● **AUFGABE 1**
Welchen Abschnitt der Debatte über Welthandel und Sozialstandards erhältst du, wenn du mit „Die Entwicklungsländer haben“ beginnst und bis einschließlich „diesen Arbeitsplatz verlieren.“ weitergehst? Entnimm ihn wortgetreu.
● **AUFGABE 2**
Wie könnte die Debatte über Welthandel und Sozialstandards nach ihrem letzten Satz weitergehen? Setze sie fort.

● **AUSZUG**

┄┄┄┄┄┄┄┄┄┄┄┄┄┄┄┄┄┄┄┄

Herr Hauchler, wundert es Sie überhaupt nicht, daß die Entwicklungsländer vor wenigen Tagen geschlossen gegen Sozial- und Umweltstandards votiert haben und daß sie den Generalsekretär der ILO in Singapur ausgeladen haben?
Die Entwicklungsländer haben Angst vor verstecktem Protektionismus. Früher hieß es in Indien: „Sie reden von der Bibel und meinen Kattun. " Heute heißt es in Indien: „Sie reden von Kinderarbeit und meinen Importsperre." Das ist die Bewußtseinslage der Entwicklungsländer, ob Sie es wahrhaben wollen oder nicht.
- Von wegen „indische Eliten", die armen Kinder, die wenigstens dort Arbeit finden, wollen nicht auch noch diesen Arbeitsplatz verlieren.
- Ich zitiere die Logik, die uns aus Indien und anderen Ländern entgegengebracht wird.
Es besteht ein weiterer Wunsch nach einer Zwischenfrage der Kollegin Skarpelis-Sperk.
Aber bitte schön.
Herr Kollege Lambsdorff, sind Sie bereit zur Kenntnis zu nehmen, daß es bei den Entwicklungsländern auch unterschiedliche Stimmen gibt, daß insbesondere die Gewerkschaftsbewegung in den Entwicklungsländern
Dr. Sigrid Skarpelis-Sperk
in den letzten Jahren ihre Position vollständig geändert hat und mittlerweile für soziale Mindeststandards und für Druck von außen zur Durchsetzung dieser sozialen Mindeststandards kämpft?
Frau Kollegin, es ist doch immer wieder dasselbe. Wir sollten uns hier nicht mit Schlagworten traktieren, die in diesem Fall „soziale Mindeststandards" heißen. Sie müssen aufzählen, was damit gemeint ist und was verlangt wird. Dann können wir uns weiter unterhalten. Das gleiche gilt für das Wort „sozialverträglich" in Deutschland. Überall werden nur Schlagworte genannt, und jeder kann sich darunter vorstellen, was er möchte. Zählen Sie auf, was verlangt wird, dann können wir uns darüber verständigen und sehen, wo wir uns einig sind! Vielleicht ist manches nur als Zustandsbeschreibung zwischen uns streitig, aber gar nicht in der Zielsetzung.
Es ist doch unstrittig, daß die Vereinbarung der ILO gegen Sklavenarbeit, für grundlegende Menschenrechte und ähnliches eingehalten werden muß. Aber, Herr Hauchler, das gilt innerhalb der ILO; die Welthandelsorganisation ist nicht das Forum der ILO, und sozialpolitische Scheinheiligkeit macht Protektionismus um kein Stück besser. Den Verdacht von Scheinheiligkeit werde ich nicht ganz los, wenn ich die Anträge von SPD und Grünen lese.
Meine Damen und Herren, „Umweltprobleme vor Handelsproblemen" hat Herr Schmitt gesagt; das klingt fabelhaft, bloß erleben Sie doch immer wieder, daß diese Länder Minen sagen: Wir sind materiell nicht in der Lage, die Umweltprobleme zu lösen. Wir müssen erst einmal Geld verdienen. Wenn es richtig ist, daß Handelsliberalisierung Wohlstandsmehrung bedeutet, dann werden Sie diese Reihenfolge nicht auf den Kopf stellen, Herr Schmitt. Damit würden Sie den Entwicklungsländern ein außerordentlich schlechtes Rezept verpassen.

┄┄┄┄┄┄┄┄┄┄┄┄┄┄┄┄┄┄┄┄

● **DATENZEILEN**
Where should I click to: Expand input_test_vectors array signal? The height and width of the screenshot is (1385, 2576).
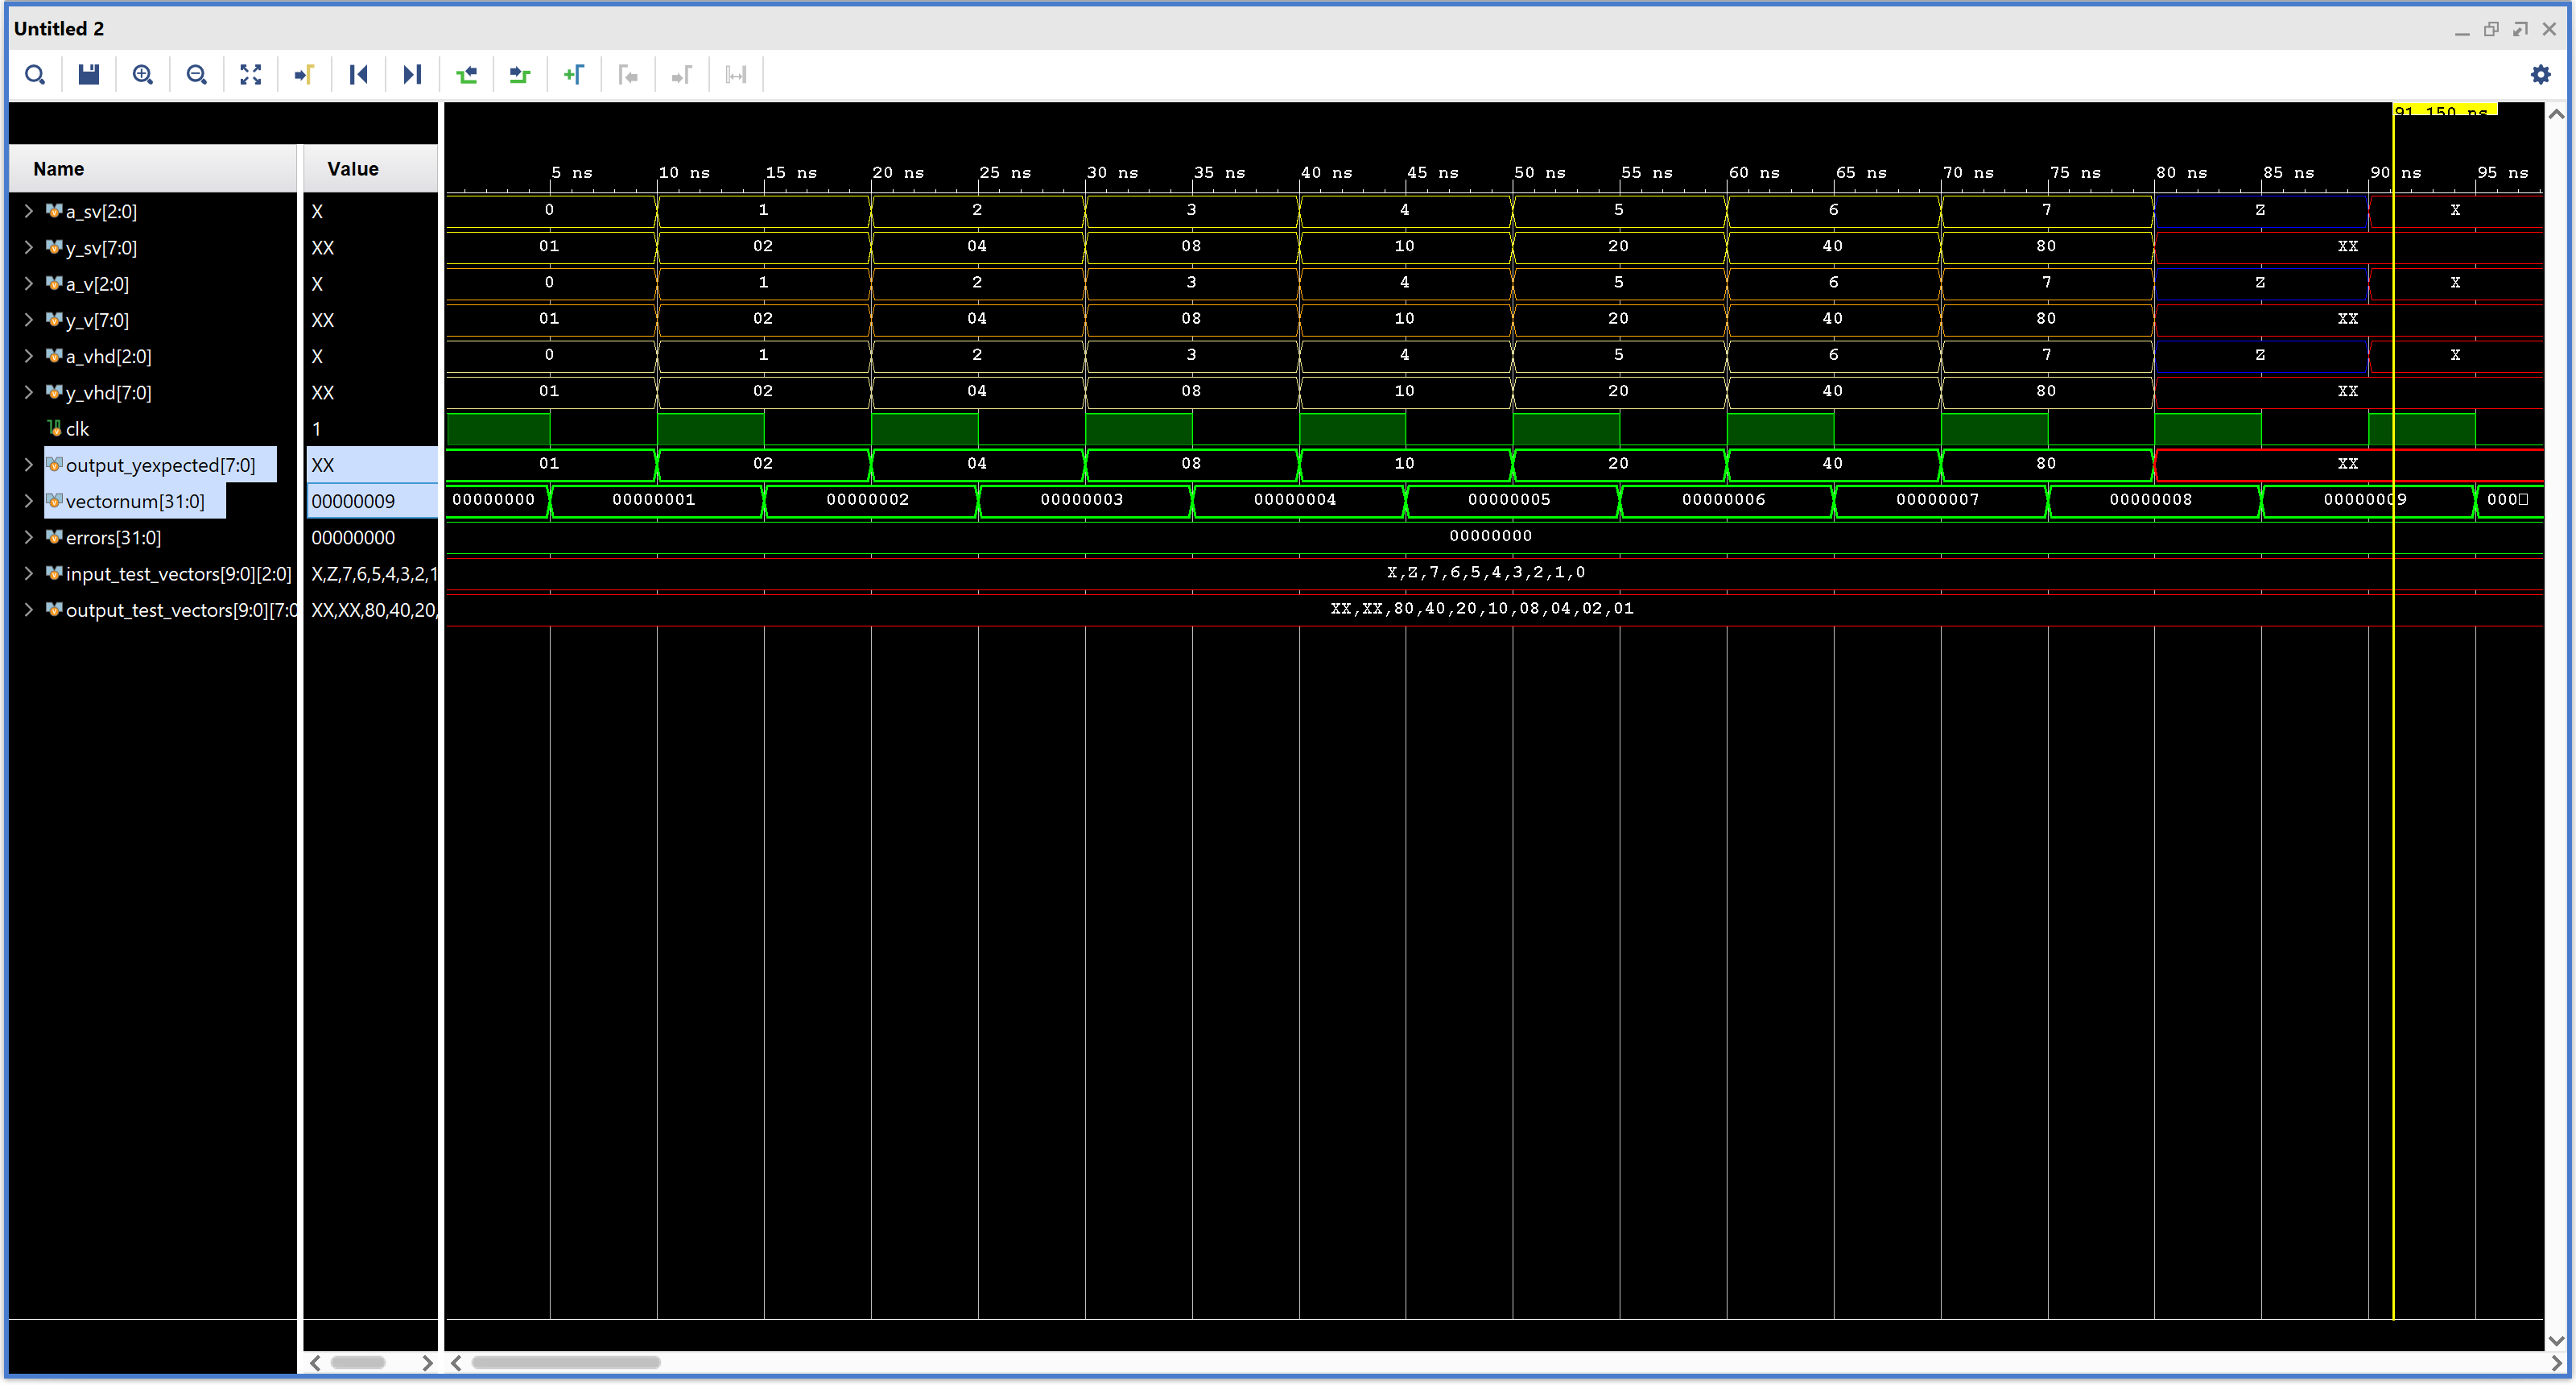coord(29,574)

┄┄┄┄┄┄┄┄┄┄┄┄┄┄┄┄┄┄┄┄

● **ERGEBNIS 1**
Die Entwicklungsländer haben Angst vor verstecktem Protektionismus. Früher hieß es in Indien: „Sie reden von der Bibel und meinen Kattun. " Heute heißt es in Indien: „Sie reden von Kinderarbeit und meinen Importsperre." Das ist die Bewußtseinslage der Entwicklungsländer, ob Sie es wahrhaben wollen oder nicht.
- Von wegen „indische Eliten", die armen Kinder, die wenigstens dort Arbeit finden, wollen nicht auch noch diesen Arbeitsplatz verlieren.

● **ERGEBNIS 2**
Es ist doch nicht die Globalisierung, die beispielsweise Deutschland in die Knie zwingt, sondern der Versuch, sie zu verhindern. Liberale waren und sind immer Freihändler gewesen. Wir fühlen uns durch aktuelle Fakten und historische Belege bestätigt. Sehen Sie sich doch die Ergebnisse der Uruguay-Runde an, sehen Sie sich die nordamerikanische Freihandelszone, den Binnenmarkt der Europäischen Union, den Aufschwung der vier kleinen Tiger und die Entwicklung vieler ehemaliger Kolonien an! Sehen Sie sich an, was in Osteuropa vor sich geht! Renato Ruggieros hat schon recht:
Globalisierung und verstärkte internationale Arbeitsteilung bringen Entwicklung und Frieden. Hierzu gibt es keine rationale Alternative.
Wir haben längst vergessen, daß Europa bis zur Mitte des vorigen Jahrhunderts immer wieder schreckliche Hungersnöte erlebt hat. Erst die Freihandelsbewegung in England hat dem im Jahre 1846 ein Ende bereitet. Seither hat es nicht eine einzige
Hungersnot aus wirtschaftlichen Gründen in Europa gegeben, nicht eine einzige.
- Frau Skarpelis-Sperk, ich bin gern bereit, mich mit Ihnen darüber zu unterhalten, was Richard Cobden in Manchester mit den Arbeitern zusammen in der Freihandelsbewegung gegen die corn-laws durchgesetzt hat. Das ist wirklich hirnverbrannter Unsinn, der hier gelegentlich verbreitet wird. Man glaubt es überhaupt nicht.
Ende des 19. Jahrhunderts mündete die Freihandelsbewegung in den Erfolg einer ersten Globalisierungswelle, die leider mit dem Ersten Weltkrieg abgebrochen wurde. Wir gehen zu dem zurück, was es zu einem guten Teil schon einmal in der Welt gegeben hat.
Globalisierung ist eine Gelegenheit für Industrie- und Entwicklungsländer, gemeinsam voranzukommen, und die WTO ist der richtige Ansatz, multilateralen Freihandel durchzusetzen. Sie ist das richtige Forum, um auf die weltweite Vernetzung der Märkte durch ein multilaterales Handelssystem zu antworten.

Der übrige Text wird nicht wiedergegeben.